Osobiste wyznanie po spotkaniu Biden – Zełenski. „Gdyby nie USA, to moja rodzina by nie żyła”
Po oświadczeniach prezydenta Zełenskiego i Bidena, pytania zadawali dziennikarze. Reporter ukraińskiej telewizji, zanim zwrócił się do przywódców, podziękował USA za wsparcie. – Moja rodzina jest teraz w Ukrainie. Rozumiem, że oni nie żyliby dzisiaj, gdyby Ameryka nie wsparła mojego kraju politycznie i wojskowo. Dziękuję za to – podkreślił.
Spotkanie Biden-Zełenski. Osobiste wyznanie ukraińskiego dziennikarza
– Wchodzimy do nowej fazy tej wojny. Czy rozmawialiście dziś, jaką drogę wybrać, jak się ta wojna zakończy i co będzie później? Czy przejdziemy do kontrofensywy? Czy będą rozmowy pokojowe? Czy podzielicie się swoją wizją i jak rozumiecie słowa „sprawiedliwy pokój”? – chciał wiedzieć ukraiński dziennikarz
– Zaczął pan od tego, że pańska rodzina jest w Ukrainie. Tak, to prawda, pozycja lidera USA nam pomaga. Pragnę, abyśmy o tym nie zapomniali, że bez naszego narodu, bez Sił Zbrojnych Ukrainy rzeczywiście pańska rodzina mogłaby być w niebezpieczeństwie. „Sprawiedliwy pokój”? Nie wiem czym jest. To filozoficzne pytanie. Dla mnie spokój, to brak w kompromisów, co do naszej ziemi, co do integralności terytorialnej, suwerenności, odszkodowań za to, co zrobili. To najważniejsze – wyjaśnił Wołodymyr Zełenski.
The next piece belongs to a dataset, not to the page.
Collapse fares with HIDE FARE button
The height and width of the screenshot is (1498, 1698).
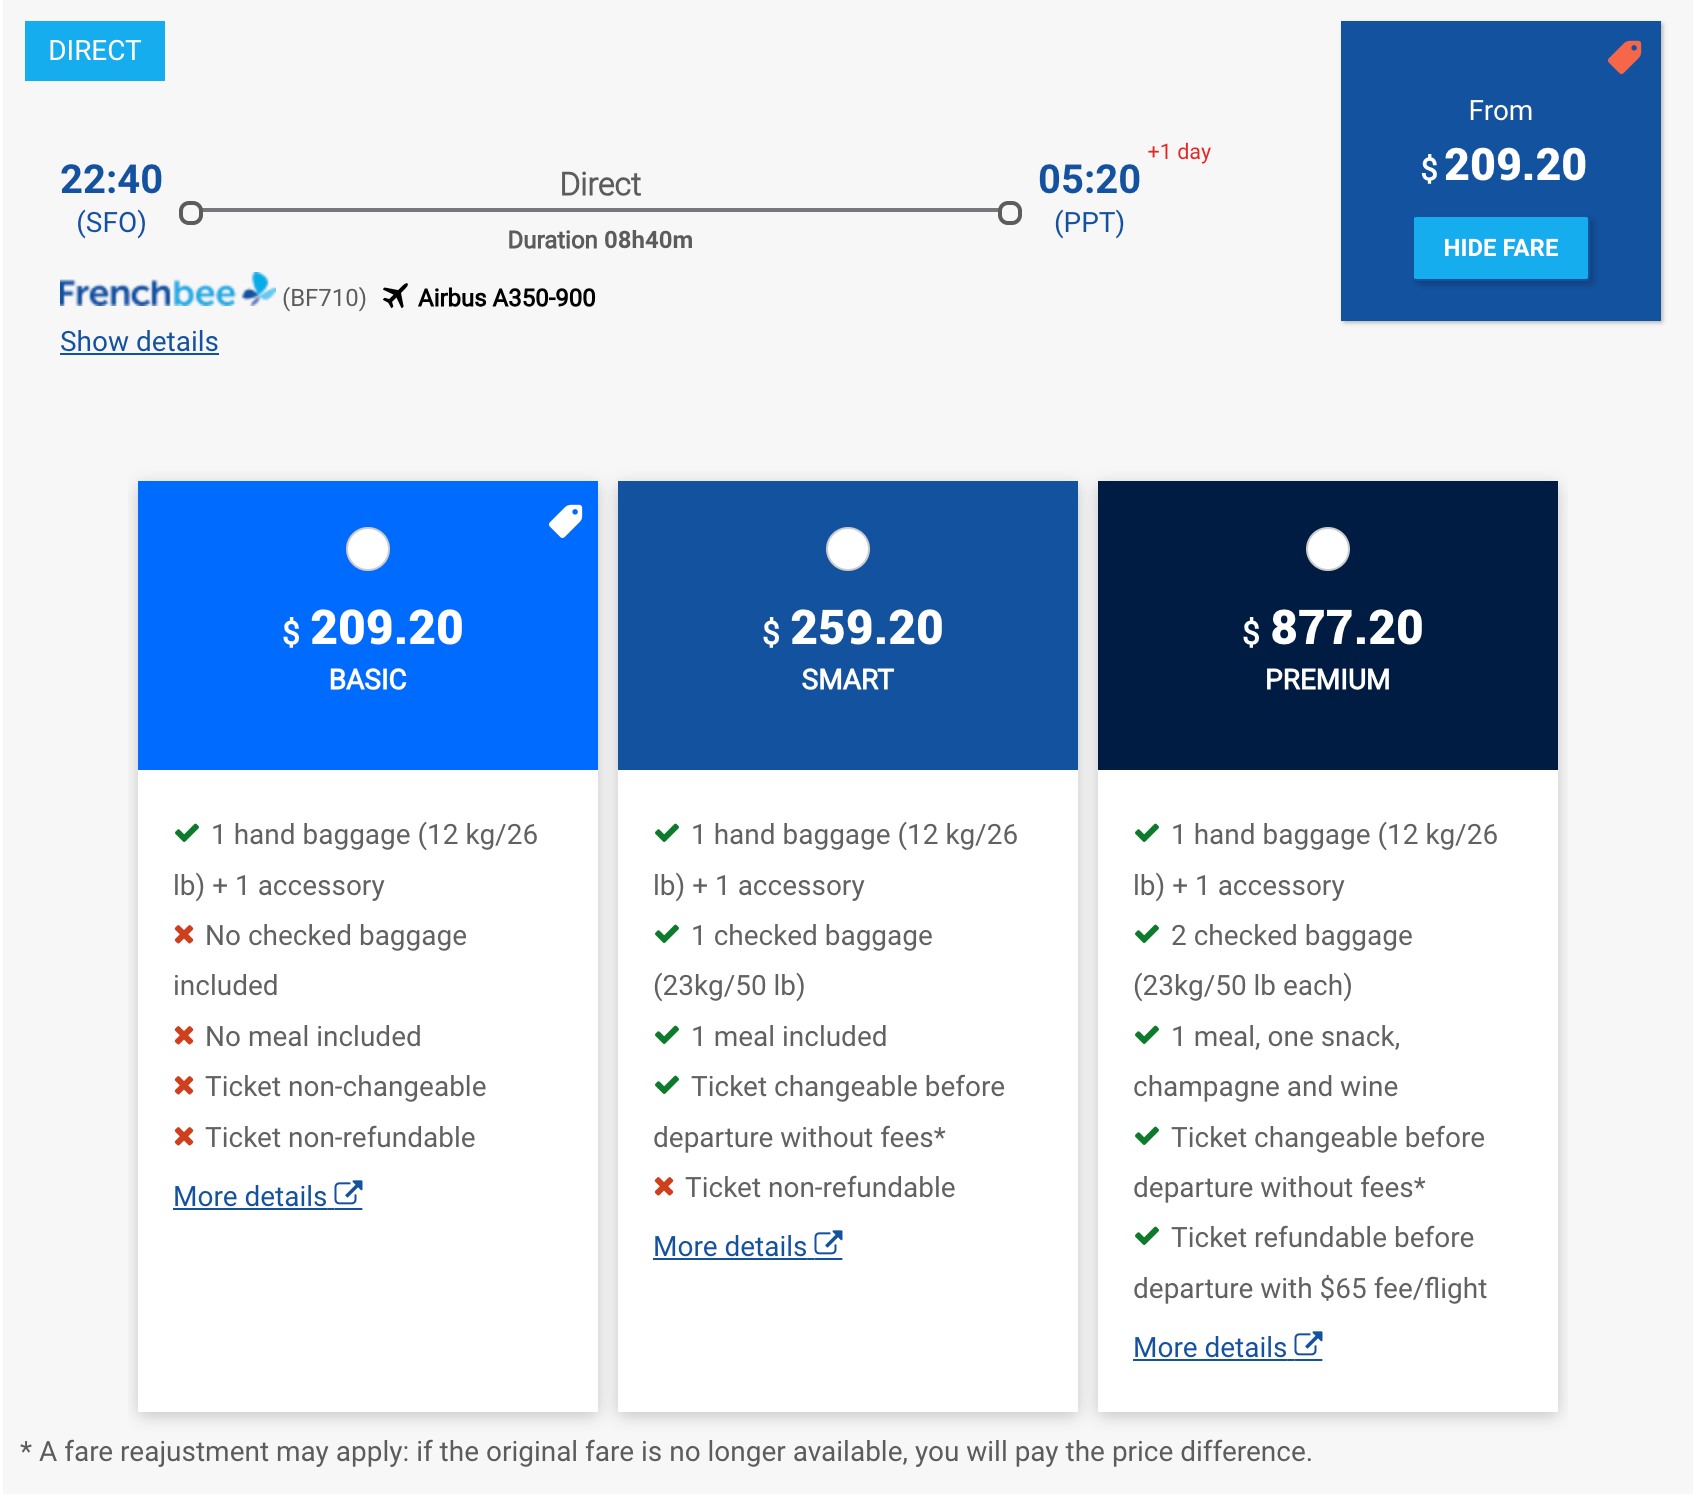(x=1500, y=248)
Zełenski: oni myślą tylko o zemście
Ukraiński prezydent oświadczył, że „wszystkie pieniądze są niczym”, w obliczu tego, z czym zmaga się jego naród. – Wszystko, czym żyją to zemsta. Oni żyją zemstą. To ogromna tragedia, ta wojna. Im dłużej trwa, tym więcej osób będzie żyło zemstą, bo nic innego już nie mają. Nie ma „sprawiedliwego pokoju” dla tego, co nam przynieśli ci nie-ludzie – dodał.
Po nim głos zabrał Joe Biden. – Mamy dokładnie taką samą wizję. Wolna, niepodległa Ukraina. To wszystko mogłoby się zakończyć dzisiaj, gdyby Putin miał choć trochę godności, ale to się nie zdarzy. To nie zdarzy się teraz – przyznał prezydent USA.